A full manual machine is a different experience to an automatic. When I first came here I was asking about B2C machines, but got convinced to try out a Classic and MC2, this lead on to a real interest in coffee, and several grinders and machines later I am still thinking of ways to upgrade or improve my coffee. Many here take it much further than I would ever dream of doing, spending multiple thousands on the very best kit and the tools to measure extraction the pro's use.

It's a slippery slope as they say.

Had I had a B2C I wouldn't have done any of this, and I probably would have been happy with the coffee as I wouldn't know any better (not that the Melitta sounds bad, it in fact sounds tempting even to me... maybe for work) but I would have missed out on a really interesting hobby.

So FWIW the Melitta sounds like an excellent B2C machine, and if you dont find the idea of taking up a new hobby appealing then its almost certainly the right buy for you. Choosing a manual setup is as much about the experience as it is about the 'best' coffee possible for your budget.


----------



## DavecUK (Aug 6, 2013)

I also have a Varianza (it sits in the corner ready to used), because although I love my Vesuvius, my wife find the Varianza easy to use (she won't grind tamp and whatever).....I can be a lazy bastard as well sometimes, and use the Varianza in the morning, quick coffee before I take the kids to school, when the V has not yet switched on and warmed up. When I'm feeling lazy, or when I have a friend round and simply want press button convenience. Good for Chinese tea as well.

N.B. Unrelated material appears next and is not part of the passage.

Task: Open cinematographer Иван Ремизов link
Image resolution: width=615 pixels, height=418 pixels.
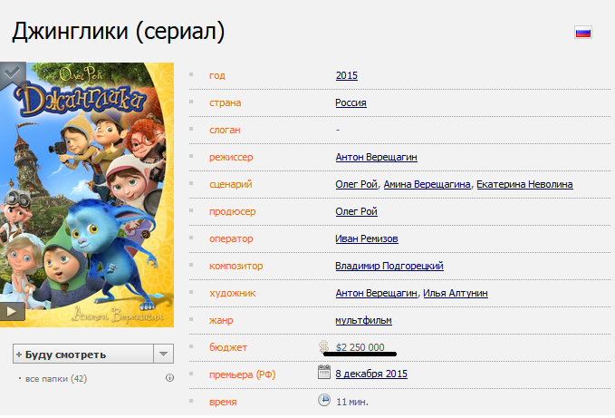Action: click(366, 238)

I think mine has done 900-1000 shots now....so seems reliable so far. The one thing I have found is that if you use crap coffee in it, sometimes and very rarely, the little hatch that portions the beans can jam and reset the coffee making sequence...e.g. stuff with lots of brokens and bits (cheap roasted stuff )...perversely supermarket coffee tends to have less bits, simply because of the post roast sorting machines. So even thought it's a bean to cup, best to get decent quality beans and roasts from a good roaster.

I have a friend who changed from a prosumer machine to one of these and his machine had this problem every time his father grabbed coffee from Costa and it had lots of bits in it., never got the problem with his coffee from me. I then tried some costa style coffee with lots of bits (shards, brokens etc..)in it and sure enough eventually I was able to reproduce the error/reset.

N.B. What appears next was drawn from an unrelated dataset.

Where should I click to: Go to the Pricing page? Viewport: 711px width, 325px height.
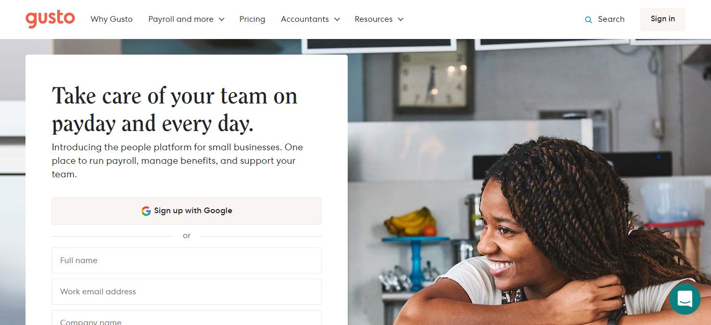252,19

So yes...the Varianza might suit your needs very well.


----------



## 4085 (Nov 23, 2012)

I had a melita from BB. Found it very good for what it was. At the time I could not drink coffee so was for guests. But if I found myself not drinking coffee again, then thats what I would go for


----------



## mystic.bertie (May 6, 2013)

I want to buy the Varianza and the reviews seem convincing. Im a very cynical person and i cant help but think that Dave has benefited somehow by giving the machine a good review. A free machine maybe or other benefits. Youtube is full of video reviews where the reviewer reminds you they are not associated or gaining anything from there review, its like they get the product for free and give it a good review. I cant help but think something similar is happening here.

As i said i dont see any forum users who have bought this, Dylan has suggested i contact Sparki, well Sparki registers 6 days ago and has one post, that post happens to tell me they bought a Varianza after reading Dave's good review, what a coincidence.

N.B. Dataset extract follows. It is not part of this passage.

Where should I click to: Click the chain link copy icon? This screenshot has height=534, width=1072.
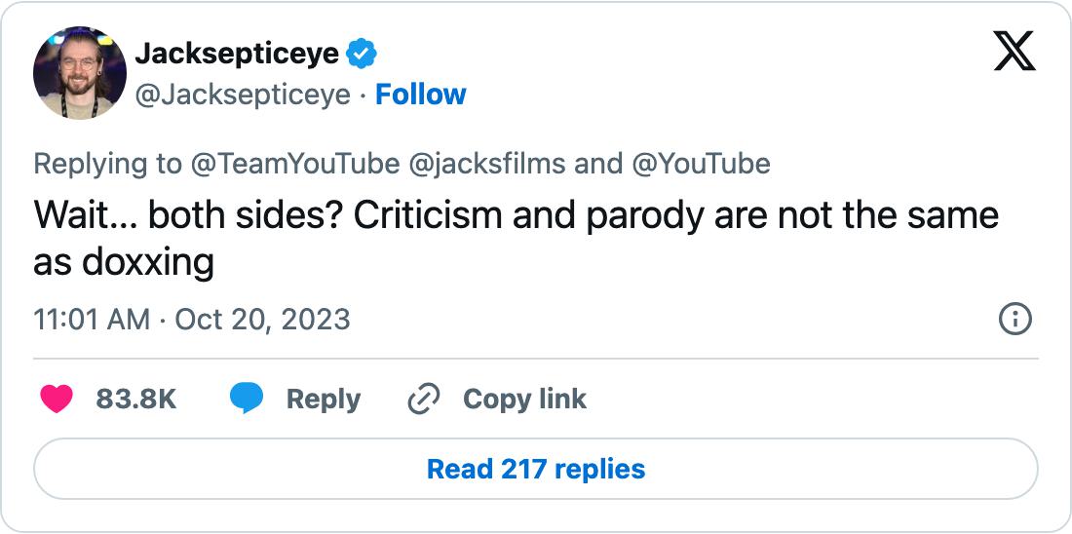[423, 399]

Last year i bought a set of headphones because they had lots of glowing reviews on a forum and also good reviews on youtube, they turned out to be terrible, i think manufactures and retails are manipulating people all over the internet and on forums to promote themselves and their products.


----------



## mystic.bertie (May 6, 2013)

dfk41 said:


> I had a melita from BB. Found it very good for what it was. At the time I could not drink coffee so was for guests. But if I found myself not drinking coffee again, then thats what I would go for


Why are you not drinking coffee your on a coffee forum lol? Why did BB send you a Varianza and do you still have the Varianza?


----------



## kennyboy993 (Jan 23, 2017)

mystic.bertie said:


> I want to buy the Varianza and the reviews seem convincing. Im a very cynical person and i cant help but think that Dave has benefited somehow by giving the machine a good review. A free machine maybe or other benefits. Youtube is full of video reviews where the reviewer reminds you they are not associated or gaining anything from there review, its like they get the product for free and give it a good review. I cant help but think something similar is happening here.
> 
> As i said i dont see any forum users who have bought this, Dylan has suggested i contact Sparki, well Sparki registers 6 days ago and has one post, that post happens to tell me they bought a Varianza after reading Dave's good review, what a coincidence.
> 
> Last year i bought a set of headphones because they had lots of glowing reviews on a forum and also good reviews on youtube, they turned out to be terrible, i think manufactures and retails are manipulating people all over the internet and on forums to promote themselves and their products.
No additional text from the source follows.